Below are seven different addiction memoirs that have been inspirational to readers.
I. Guts: The Endless Follies and Tiny Triumphs of a Giant Disaster by Kristen Johnston
Well known actor Johnston has written “a surprisingly raw and triumphant memoir that is outrageous, moving, sweet, tragic, and heartbreakingly honest. GUTS is a true triumph—a memoir that manages to be as frank and revealing as Augusten Burroughs, yet as hilarious and witty as David Sedaris” (publisher blurb).
II. Ninety Days: A Memoir of Recovery by Bill Clegg
This is a follow-up to his memoir about the pull of crack addiction, Portrait of An Addict As a Young Man: A Memoir.
Give us 90 days and if your life doesn´t get better, we will gladly refund your misery, goes a 12-step recovery saying. NInety Days is about that period for Clegg.
Publishers Weekly: “Clegg discovers that reaching that signpost is going to take him a lot longer than three months…”
III. With or Without You: A Memoir by Domenica Ruta
Ruta grew up with a drug addicted mom; in a turn of events that probably won’t be surprising, she eventually developed her own addiction issues. Her highly acclaimed book chronicles the struggles that eventually led to both her sobriety and her estrangement from her mother.
Amy Bloom: “In the world of memoir, Mary Karr’s and Geoffrey Wolff’s exceptional books burn and brighten, like actual stars among strings of tinsel. With or Without You is like that. I will read whatever Domenica Ruta writes.”
IV. Drink: The Intimate Relationship Between Women and Alcohol by Anne Dowsett Johnston
From the publisher: “…(A)ward-winning journalist Anne Dowsett Johnston combines in-depth research with her own personal story of recovery, and delivers a groundbreaking examination of a shocking yet little recognized epidemic threatening society today: the precipitous rise in risky drinking among women and girls.”
V. Drinking: A Love Story by Caroline Knapp (1959-2002)

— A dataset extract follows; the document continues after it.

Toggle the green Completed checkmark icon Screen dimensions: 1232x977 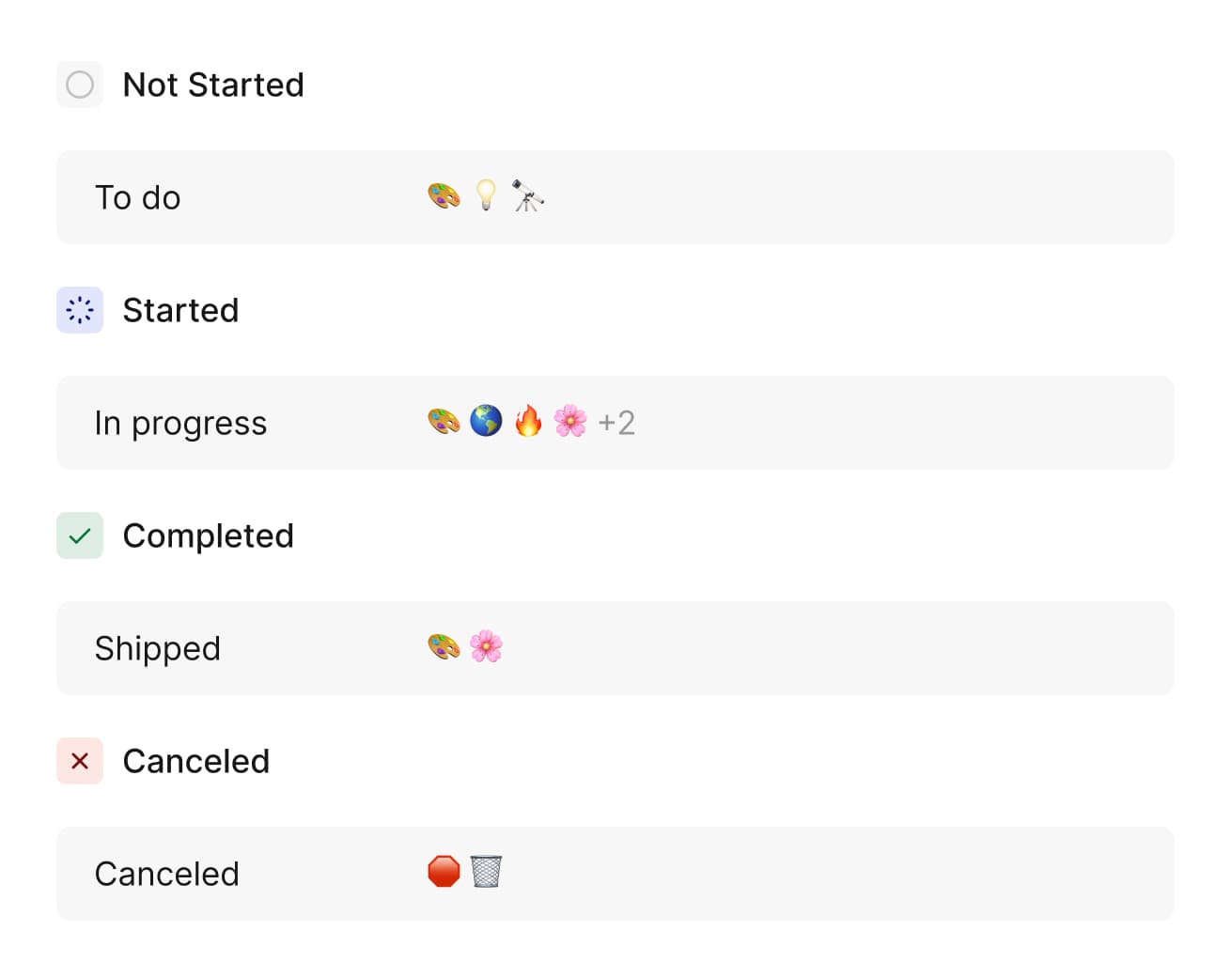80,535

Ann Dowsett Johnston, in an excerpt from her book Drink: The Intimate Relationship Between Women and Alcohol:
It is no coincidence that my favorite drinking memoir is the late Caroline Knapp’s Drinking: A Love Story — a book I read and re-read as my own drinking escalated…Wrote Knapp: ‘For a long time, when it’s working, the drink feels like a path to a kind of self-enlightenment, something that turns us into the person we wish to be, or the person we think we are. In some ways the dynamic is this simple: alcohol makes everything better until it makes everything worse.’
Sarah Hepola, author of Blackout, one of the addiction memoirs that has its own post on this blog, similarly views Knapp’s contribution as seminal.
VI. Parched: A Memoir by Heather King
A sample quote:
I once heard a sober alcoholic say that drinking never made him happy, but it made him feel like he was going to be happy in about fifteen minutes. That was exactly it, and I couldn’t understand why the happiness never came, couldn’t see the flaw in my thinking, couldn’t see that alcohol kept me trapped in a world of illusion, procrastination, paralysis. I lived always in the future, never in the present. Next time, next time! Next time I drank it would be different, next time it would make me feel good again. And all my efforts were doomed, because already drinking hadn’t made me feel good in years.
VII. The Recovering: Intoxication and Its Aftermath by Leslie Jamison
In the category of addiction memoirs, this book is not typical. Although it addresses Jamison’s own addiction struggles, it’s largely also about “literary and artistic geniuses whose lives and works were shaped by alcoholism and substance dependence.” And it pointedly doesn’t ignore the nature of our culture’s racism and classism when it comes to understanding addiction.